Abidjan, le 12 août 2026 – Un atelier consacré à la validation de la feuille de route et de la structure institutionnelle pour la mise en œuvre des crédits biodiversité s'est ouvert, ce mardi 11 août 2026 à Abidjan-Plateau, à l'initiative du ministère de l'Environnement et de la Transition écologique, à travers la Direction générale de l'Environnement (DGE).

Avec l’appui technique et financier du PNUD, de l’Entraide universitaire mondiale du Canada (EUMC) et de la GIZ, dans le cadre de l’initiative BIOFIN, les travaux réunissent administrations publiques, partenaires techniques et financiers, secteur privé, société civile et institutions de recherche. Ils visent à consolider les bases institutionnelles et opérationnelles du futur cadre juridique et réglementaire des crédits biodiversité, à travers l’examen de la feuille de route et de l’architecture institutionnelle envisagée.

Ouvrant les travaux au nom de la directrice générale de l’Environnement, Dr N’Tain Jeanne, le directeur de la Qualité de l’Environnement et de la Prévention des risques, Dr Tié Yro Hyacinthe, a souligné que cette démarche doit permettre d’explorer de nouvelles sources de financement tout en préservant le patrimoine naturel et les intérêts des populations.

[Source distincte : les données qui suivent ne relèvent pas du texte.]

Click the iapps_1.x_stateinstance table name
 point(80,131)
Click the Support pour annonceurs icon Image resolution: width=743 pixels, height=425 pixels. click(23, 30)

« La mise en place d’un mécanisme de crédits biodiversité ne saurait être envisagée comme la simple création d’un nouveau mécanisme financier ou d’un nouveau marché », a-t-il indiqué, appelant à un dispositif « crédible, transparent, inclusif et fondé sur l’intégrité environnementale et sociale ».

Le futur cadre devra notamment garantir la mesure et la vérification des résultats de conservation et de restauration, une répartition équitable des bénéfices et la prise en compte des droits des communautés locales. Il devra s’appuyer sur un dispositif de Mesure, Rapportage et Vérification (MRV) permettant de disposer de données fiables sur l’évolution de la biodiversité.

Cette démarche s’inscrit dans la continuité de la Stratégie et du Plan d’Action Nationaux pour la Biodiversité, de BIOFIN, des CDN 3.0 et des mécanismes liés au marché carbone. Elle répond également à l’enjeu de mobiliser des ressources supplémentaires face aux pressions exercées sur les écosystèmes par l’expansion agricole, l’urbanisation, l’exploitation minière et le changement climatique.

Le représentant pays de l’EUMC, Adelphe Doua, a insisté sur l’importance de données fiables et d’une gouvernance transparente.

Le PNUD, à travers BIOFIN, accompagne pour sa part le Gouvernement dans l’identification de solutions innovantes permettant de réduire le déficit de financement de la biodiversité. « Les travaux engagés sur les crédits biodiversité s’inscrivent pleinement dans cette dynamique et doivent contribuer à alimenter la réflexion nationale sur les mécanismes susceptibles de mobiliser des financements additionnels en faveur de la biodiversité », a déclaré Estelle Kouakou, coordonnatrice de L’initiative Biofin.